The data
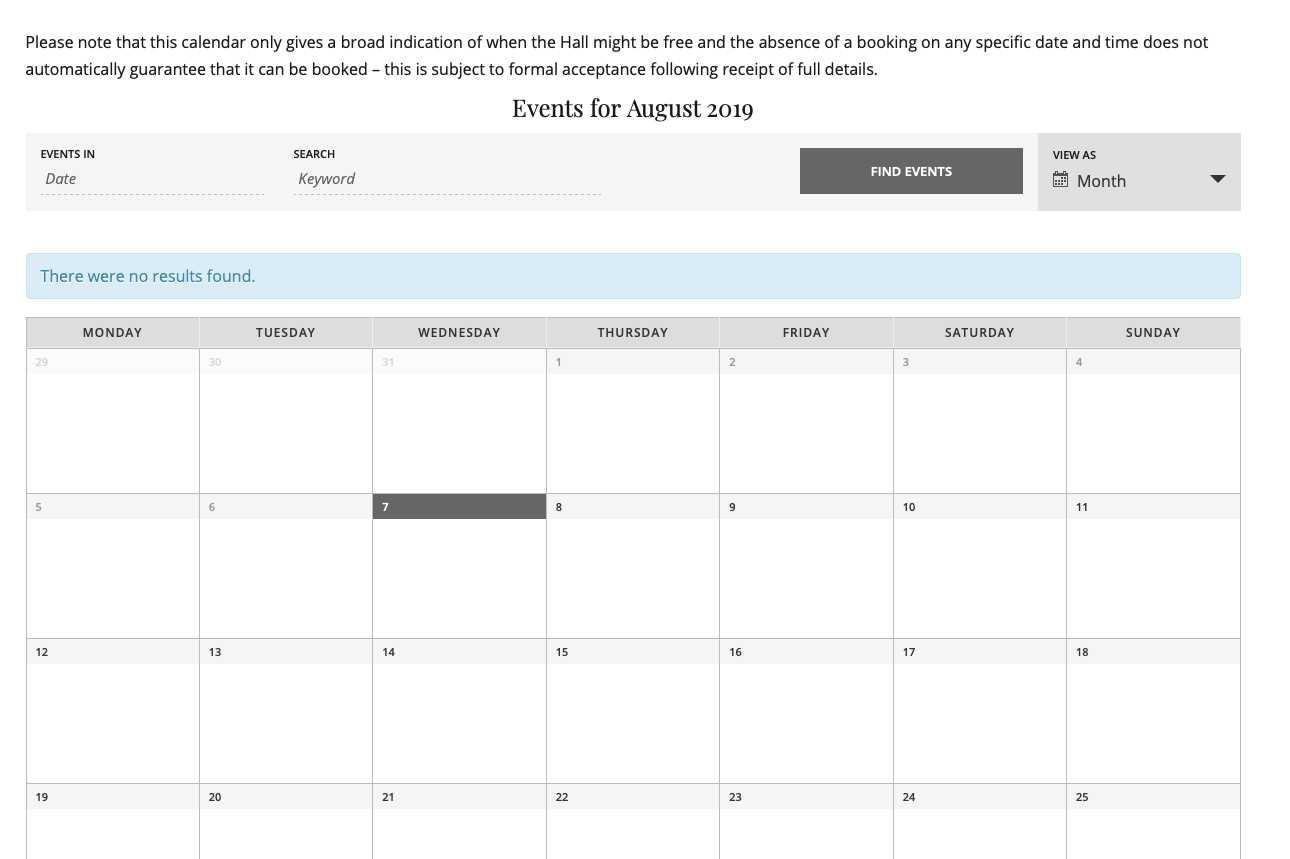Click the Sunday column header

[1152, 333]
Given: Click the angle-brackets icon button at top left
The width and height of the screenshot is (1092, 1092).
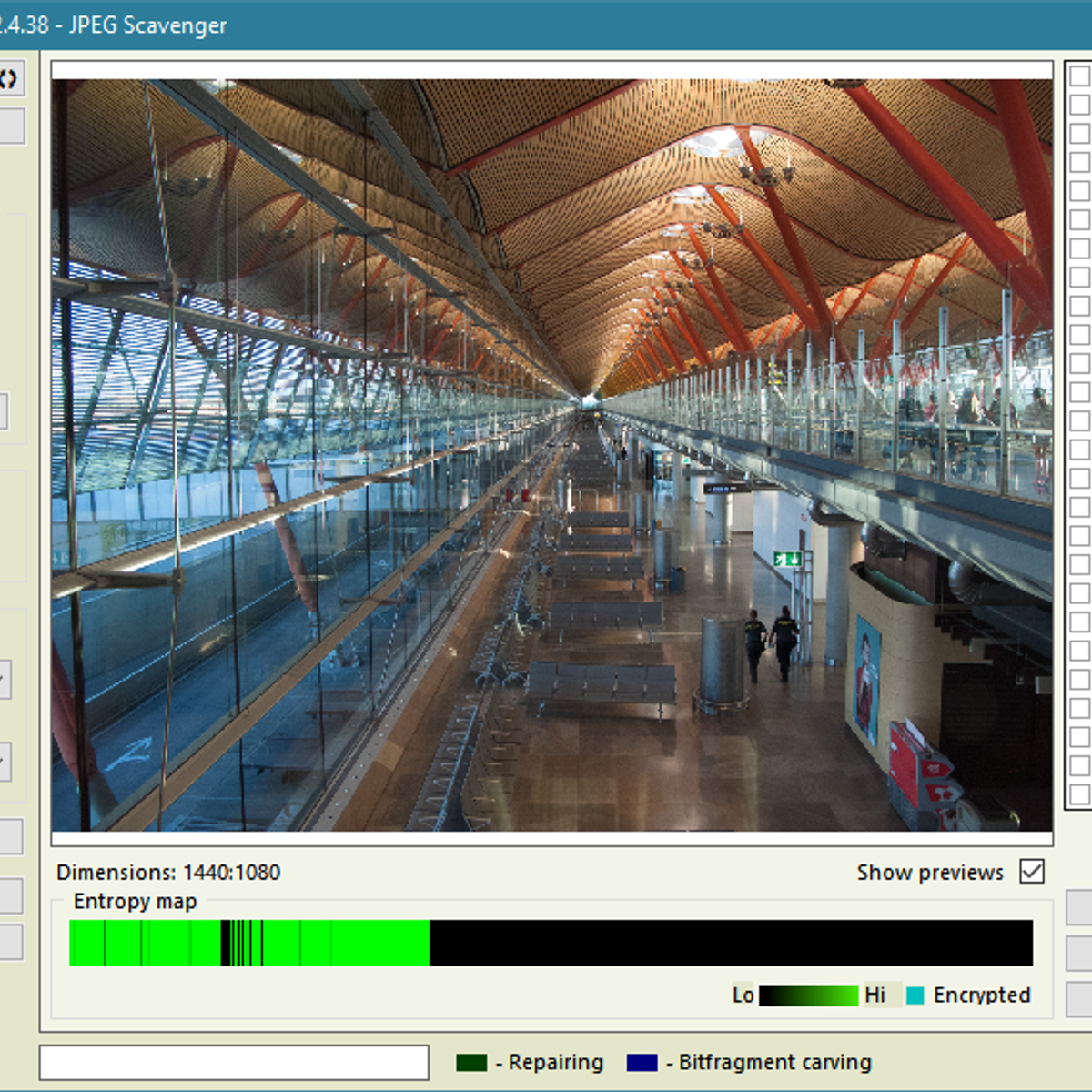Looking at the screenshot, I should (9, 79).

==

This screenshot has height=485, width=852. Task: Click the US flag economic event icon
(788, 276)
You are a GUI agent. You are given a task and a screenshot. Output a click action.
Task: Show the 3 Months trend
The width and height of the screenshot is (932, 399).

What the task asks
Find the line with "You are a GUI" in the entries above. Retype it and each line after it, exactly, through the line with "The width and height of the screenshot is (932, 399).", and stop there.

Task result
You are a GUI agent. You are given a task and a screenshot. Output a click action.
Task: Show the 3 Months trend
The width and height of the screenshot is (932, 399).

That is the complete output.